BEGIN
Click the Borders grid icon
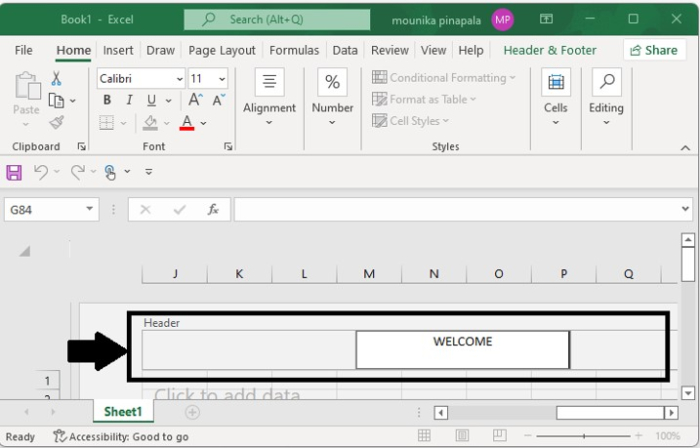Screen dimensions: 700x448 106,123
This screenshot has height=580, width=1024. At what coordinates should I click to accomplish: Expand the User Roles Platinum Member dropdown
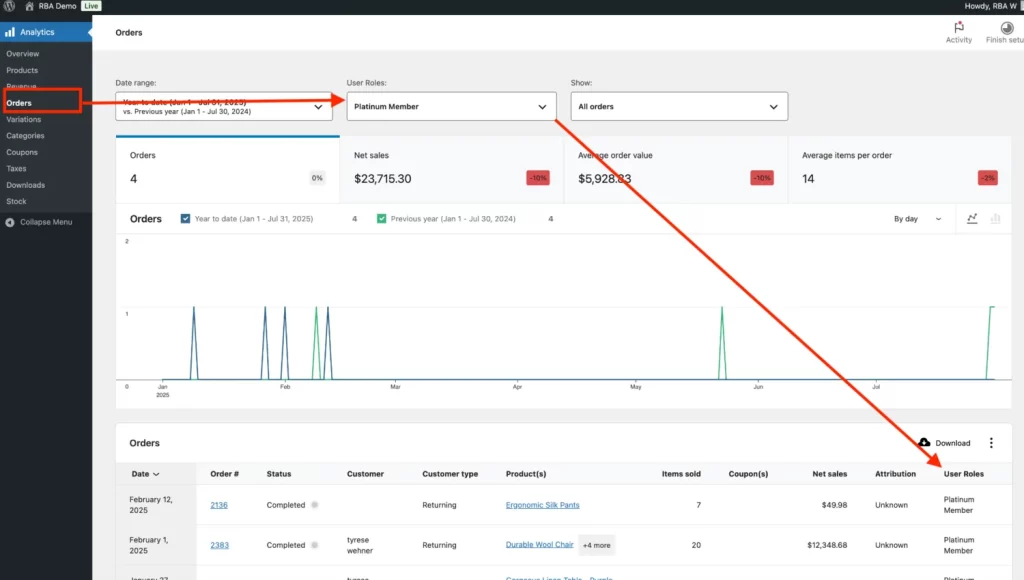(451, 106)
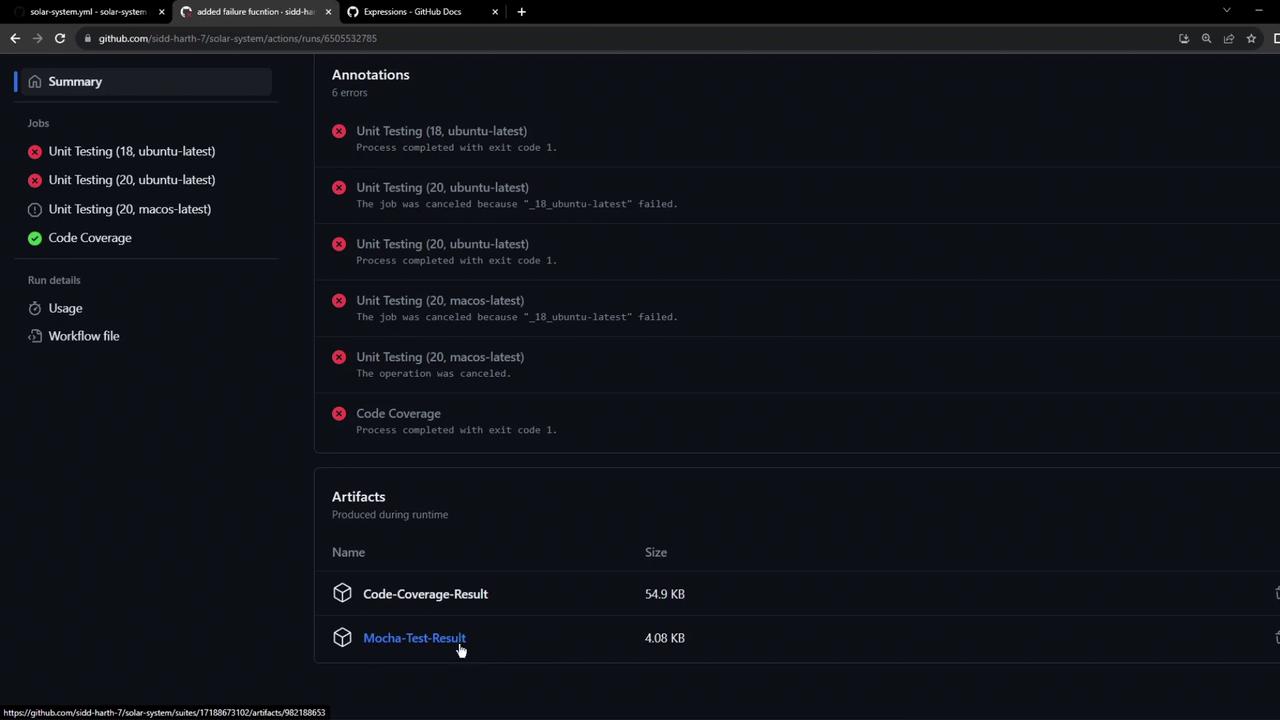The width and height of the screenshot is (1280, 720).
Task: Switch to the solar-system.yml browser tab
Action: tap(88, 12)
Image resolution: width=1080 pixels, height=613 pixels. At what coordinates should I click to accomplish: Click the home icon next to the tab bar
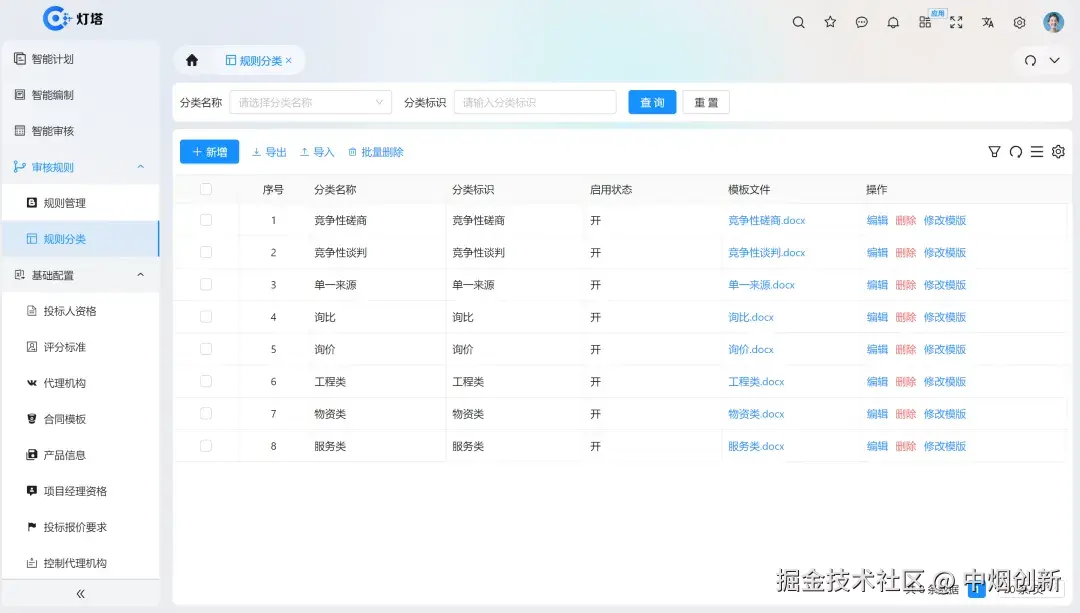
END
§ **Work to complete**:
Transcribe the data verbatim. No picture belongs in the result.

§ **Response to the exercise**:
Click the Borders grid icon
Screen dimensions: 700x448 106,123
This screenshot has height=580, width=1024. At what coordinates should I click to accomplish: Expand the User Roles Platinum Member dropdown
(451, 106)
The width and height of the screenshot is (1280, 720).
Task: Switch to the solar-system.yml browser tab
Action: tap(88, 12)
Image resolution: width=1080 pixels, height=613 pixels. At what coordinates should I click to accomplish: Click the home icon next to the tab bar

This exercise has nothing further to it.